Retype each entry below precisely as it reads.

[[ DATA PROVIDED open ]]

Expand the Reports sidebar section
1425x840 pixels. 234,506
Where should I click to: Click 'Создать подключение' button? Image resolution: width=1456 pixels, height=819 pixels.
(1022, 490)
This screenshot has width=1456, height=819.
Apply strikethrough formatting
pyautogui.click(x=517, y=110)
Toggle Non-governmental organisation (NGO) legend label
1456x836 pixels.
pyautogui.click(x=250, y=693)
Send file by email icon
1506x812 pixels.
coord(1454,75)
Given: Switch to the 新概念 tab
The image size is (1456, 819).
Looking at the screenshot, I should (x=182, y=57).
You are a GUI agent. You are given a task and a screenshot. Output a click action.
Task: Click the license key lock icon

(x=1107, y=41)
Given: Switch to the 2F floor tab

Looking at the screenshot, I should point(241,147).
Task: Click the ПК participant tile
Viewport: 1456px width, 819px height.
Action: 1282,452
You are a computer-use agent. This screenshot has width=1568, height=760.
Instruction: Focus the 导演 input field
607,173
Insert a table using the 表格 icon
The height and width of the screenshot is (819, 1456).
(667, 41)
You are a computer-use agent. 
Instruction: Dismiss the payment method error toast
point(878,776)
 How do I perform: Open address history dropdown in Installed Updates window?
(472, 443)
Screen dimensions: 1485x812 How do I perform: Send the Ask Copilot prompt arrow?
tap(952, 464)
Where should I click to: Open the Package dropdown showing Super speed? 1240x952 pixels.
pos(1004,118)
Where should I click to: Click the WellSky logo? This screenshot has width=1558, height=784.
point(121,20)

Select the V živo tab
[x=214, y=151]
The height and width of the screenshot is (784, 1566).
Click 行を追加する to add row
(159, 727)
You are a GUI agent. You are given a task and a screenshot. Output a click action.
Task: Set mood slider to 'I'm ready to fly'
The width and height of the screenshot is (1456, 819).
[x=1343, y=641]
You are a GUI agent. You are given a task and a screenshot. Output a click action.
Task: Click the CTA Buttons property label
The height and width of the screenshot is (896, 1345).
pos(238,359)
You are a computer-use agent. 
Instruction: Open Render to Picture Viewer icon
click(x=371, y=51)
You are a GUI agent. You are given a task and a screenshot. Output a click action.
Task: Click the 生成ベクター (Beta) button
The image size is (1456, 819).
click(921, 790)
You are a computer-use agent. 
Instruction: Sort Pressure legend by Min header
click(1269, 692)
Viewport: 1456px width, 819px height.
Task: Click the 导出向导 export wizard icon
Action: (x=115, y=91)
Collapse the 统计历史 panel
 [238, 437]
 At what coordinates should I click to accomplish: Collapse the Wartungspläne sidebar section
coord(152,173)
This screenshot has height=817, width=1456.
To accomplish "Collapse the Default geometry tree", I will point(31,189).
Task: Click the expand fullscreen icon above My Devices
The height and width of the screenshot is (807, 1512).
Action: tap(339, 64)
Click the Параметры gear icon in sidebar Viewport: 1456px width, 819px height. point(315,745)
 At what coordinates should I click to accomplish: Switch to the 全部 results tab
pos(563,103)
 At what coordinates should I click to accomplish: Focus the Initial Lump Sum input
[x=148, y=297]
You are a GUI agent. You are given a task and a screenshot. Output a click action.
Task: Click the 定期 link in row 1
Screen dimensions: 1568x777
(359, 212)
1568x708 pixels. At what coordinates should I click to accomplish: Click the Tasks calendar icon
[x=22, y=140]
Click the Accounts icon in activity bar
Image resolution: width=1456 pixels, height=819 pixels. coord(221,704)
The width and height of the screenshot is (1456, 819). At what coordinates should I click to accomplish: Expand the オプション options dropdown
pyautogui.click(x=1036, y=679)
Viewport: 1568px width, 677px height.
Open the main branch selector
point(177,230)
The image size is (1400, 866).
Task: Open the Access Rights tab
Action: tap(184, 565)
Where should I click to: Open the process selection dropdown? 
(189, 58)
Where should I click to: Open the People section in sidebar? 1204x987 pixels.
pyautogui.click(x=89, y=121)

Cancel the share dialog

[[ DATA PROVIDED closed ]]

> **SOLUTION TO THIS EXERCISE**:
Expand the Reports sidebar section
1425x840 pixels. 234,506
Where should I click to: Click 'Создать подключение' button? Image resolution: width=1456 pixels, height=819 pixels.
(1022, 490)
This screenshot has width=1456, height=819.
Apply strikethrough formatting
pyautogui.click(x=517, y=110)
Toggle Non-governmental organisation (NGO) legend label
1456x836 pixels.
pyautogui.click(x=250, y=693)
Send file by email icon
1506x812 pixels.
coord(1454,75)
Given: Switch to the 新概念 tab
The image size is (1456, 819).
Looking at the screenshot, I should (x=182, y=57).
You are a GUI agent. You are given a task and a screenshot. Output a click action.
Task: Click the license key lock icon

(x=1107, y=41)
Given: Switch to the 2F floor tab

Looking at the screenshot, I should point(241,147).
Task: Click the ПК participant tile
Viewport: 1456px width, 819px height.
Action: 1282,452
You are a computer-use agent. This screenshot has width=1568, height=760.
Instruction: Focus the 导演 input field
607,173
Insert a table using the 表格 icon
The height and width of the screenshot is (819, 1456).
(667, 41)
You are a computer-use agent. 
Instruction: Dismiss the payment method error toast
point(878,776)
 How do I perform: Open address history dropdown in Installed Updates window?
(472, 443)
Screen dimensions: 1485x812 How do I perform: Send the Ask Copilot prompt arrow?
tap(952, 464)
Where should I click to: Open the Package dropdown showing Super speed? 1240x952 pixels.
pos(1004,118)
Where should I click to: Click the WellSky logo? This screenshot has width=1558, height=784.
point(121,20)

Select the V živo tab
[x=214, y=151]
The height and width of the screenshot is (784, 1566).
Click 行を追加する to add row
(159, 727)
You are a GUI agent. You are given a task and a screenshot. Output a click action.
Task: Set mood slider to 'I'm ready to fly'
The width and height of the screenshot is (1456, 819).
[x=1343, y=641]
You are a GUI agent. You are given a task and a screenshot. Output a click action.
Task: Click the CTA Buttons property label
The height and width of the screenshot is (896, 1345).
pos(238,359)
You are a computer-use agent. 
Instruction: Open Render to Picture Viewer icon
click(x=371, y=51)
You are a GUI agent. You are given a task and a screenshot. Output a click action.
Task: Click the 生成ベクター (Beta) button
The image size is (1456, 819).
click(921, 790)
You are a computer-use agent. 
Instruction: Sort Pressure legend by Min header
click(1269, 692)
Viewport: 1456px width, 819px height.
Task: Click the 导出向导 export wizard icon
Action: (x=115, y=91)
Collapse the 统计历史 panel
 [238, 437]
 At what coordinates should I click to accomplish: Collapse the Wartungspläne sidebar section
coord(152,173)
This screenshot has height=817, width=1456.
To accomplish "Collapse the Default geometry tree", I will point(31,189).
Task: Click the expand fullscreen icon above My Devices
The height and width of the screenshot is (807, 1512).
Action: tap(339, 64)
Click the Параметры gear icon in sidebar Viewport: 1456px width, 819px height. point(315,745)
 At what coordinates should I click to accomplish: Switch to the 全部 results tab
pos(563,103)
 At what coordinates should I click to accomplish: Focus the Initial Lump Sum input
[x=148, y=297]
You are a GUI agent. You are given a task and a screenshot. Output a click action.
Task: Click the 定期 link in row 1
Screen dimensions: 1568x777
(359, 212)
1568x708 pixels. At what coordinates should I click to accomplish: Click the Tasks calendar icon
[x=22, y=140]
Click the Accounts icon in activity bar
Image resolution: width=1456 pixels, height=819 pixels. coord(221,704)
The width and height of the screenshot is (1456, 819). At what coordinates should I click to accomplish: Expand the オプション options dropdown
pyautogui.click(x=1036, y=679)
Viewport: 1568px width, 677px height.
Open the main branch selector
point(177,230)
The image size is (1400, 866).
Task: Open the Access Rights tab
Action: tap(184, 565)
Where should I click to: Open the process selection dropdown? 
(189, 58)
Where should I click to: Open the People section in sidebar? 1204x987 pixels.
pyautogui.click(x=89, y=121)

Cancel the share dialog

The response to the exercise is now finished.